Your goal. Format every line of the listing below as a numbered list, skipping blank lines and leaving out the pictures.

Given data.
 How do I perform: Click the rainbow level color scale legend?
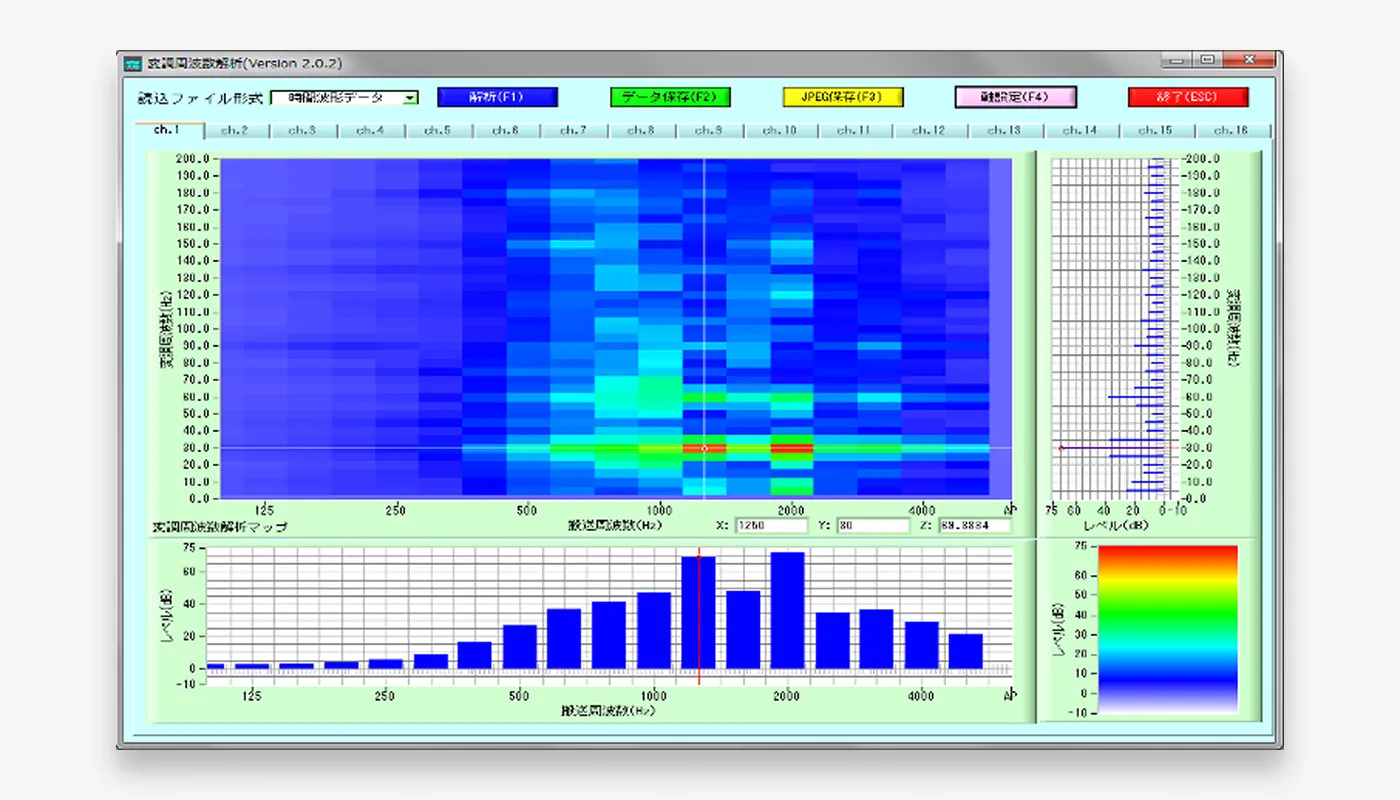1167,628
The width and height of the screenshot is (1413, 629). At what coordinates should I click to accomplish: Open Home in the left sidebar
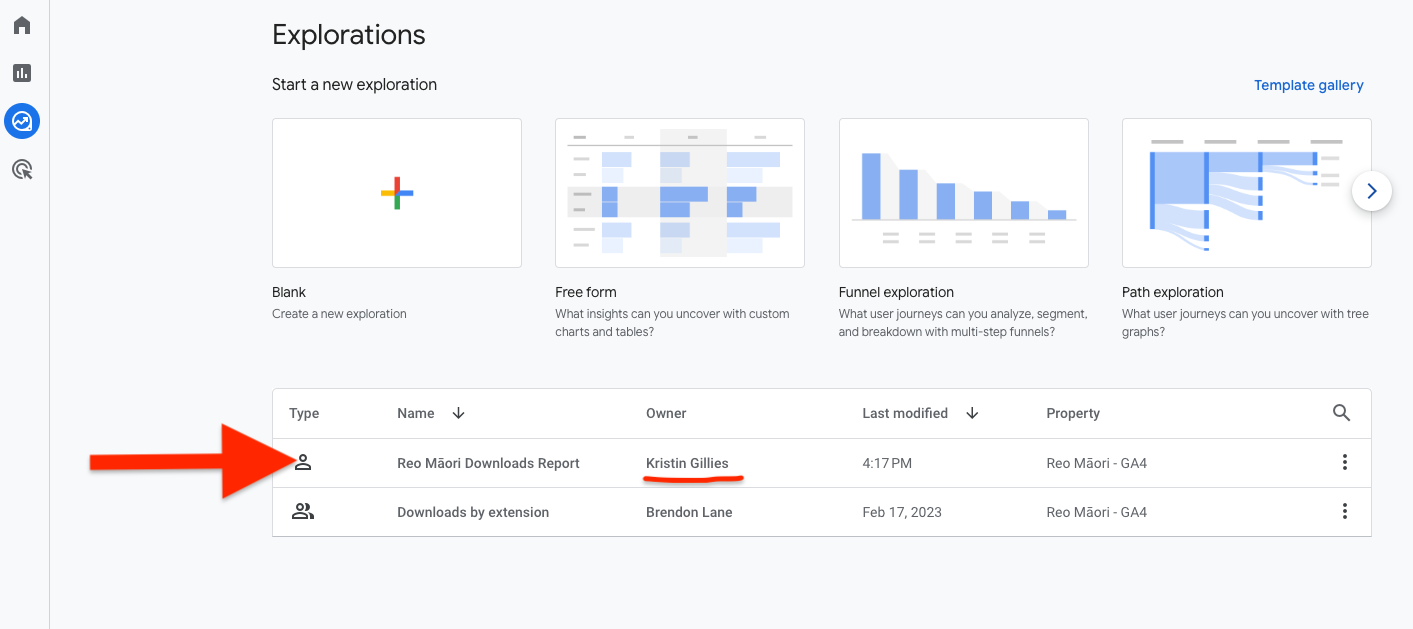tap(22, 24)
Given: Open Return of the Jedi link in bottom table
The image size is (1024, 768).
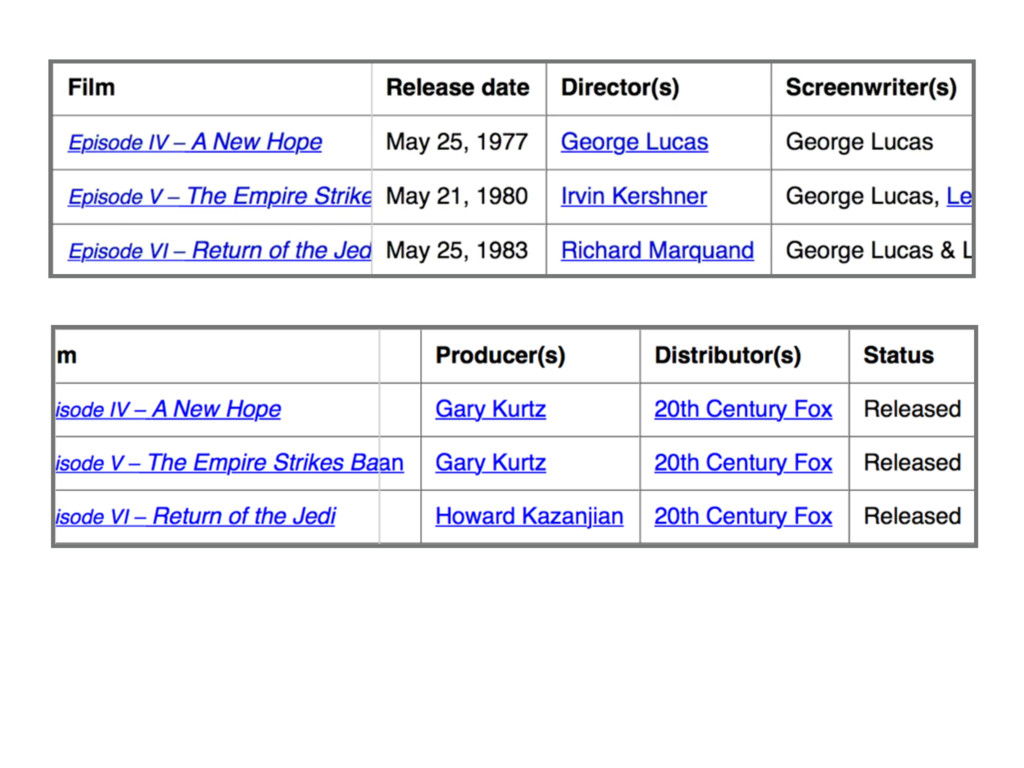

Correct answer.
1.  How do I perform: Click the rainbow level color scale legend?
2. 1167,628
3. The width and height of the screenshot is (1413, 629). At what coordinates should I click to accomplish: Open Home in the left sidebar
4. tap(22, 24)
5. Given: Open Return of the Jedi link in bottom table
6. The image size is (1024, 768).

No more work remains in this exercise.